• _Exercise goal_
Leaving out the pictures, reproduce each record exactly and in full.

####################

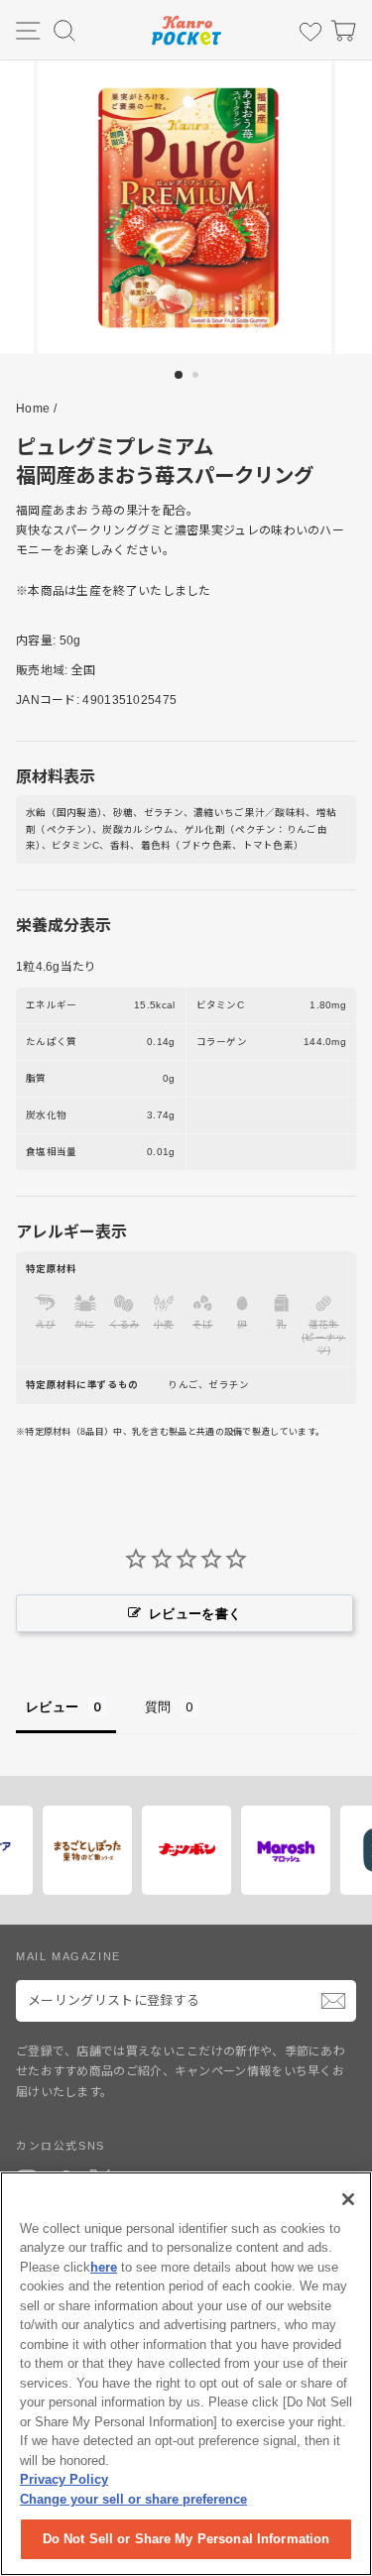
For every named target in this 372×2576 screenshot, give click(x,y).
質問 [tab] (158, 1706)
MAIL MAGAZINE (68, 1956)
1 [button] (180, 376)
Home (33, 408)
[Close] (348, 2199)
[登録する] (333, 2001)
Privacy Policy (64, 2479)
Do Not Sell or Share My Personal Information (186, 2538)
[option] (186, 207)
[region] (186, 2373)
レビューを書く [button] (195, 1613)
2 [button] (197, 377)
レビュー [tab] (52, 1706)
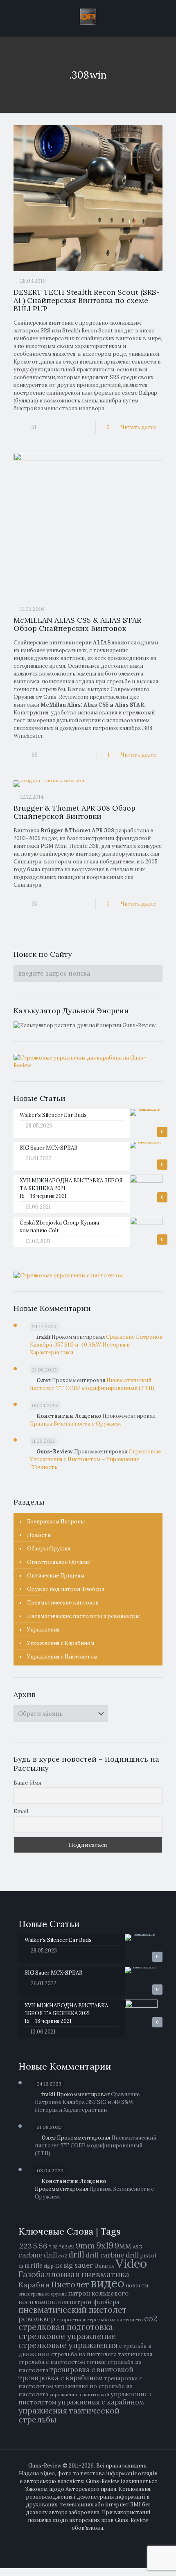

####################

• _Solution to the problem_
For every named target in this 372×2576 screenshot, give click(x,y).
質問 [tab] (158, 1706)
MAIL MAGAZINE (68, 1956)
1 [button] (180, 376)
Home (33, 408)
[Close] (348, 2199)
[登録する] (333, 2001)
Privacy Policy (64, 2479)
Do Not Sell or Share My Personal Information (186, 2538)
[option] (186, 207)
[region] (186, 2373)
レビューを書く [button] (195, 1613)
2 [button] (197, 377)
レビュー [tab] (52, 1706)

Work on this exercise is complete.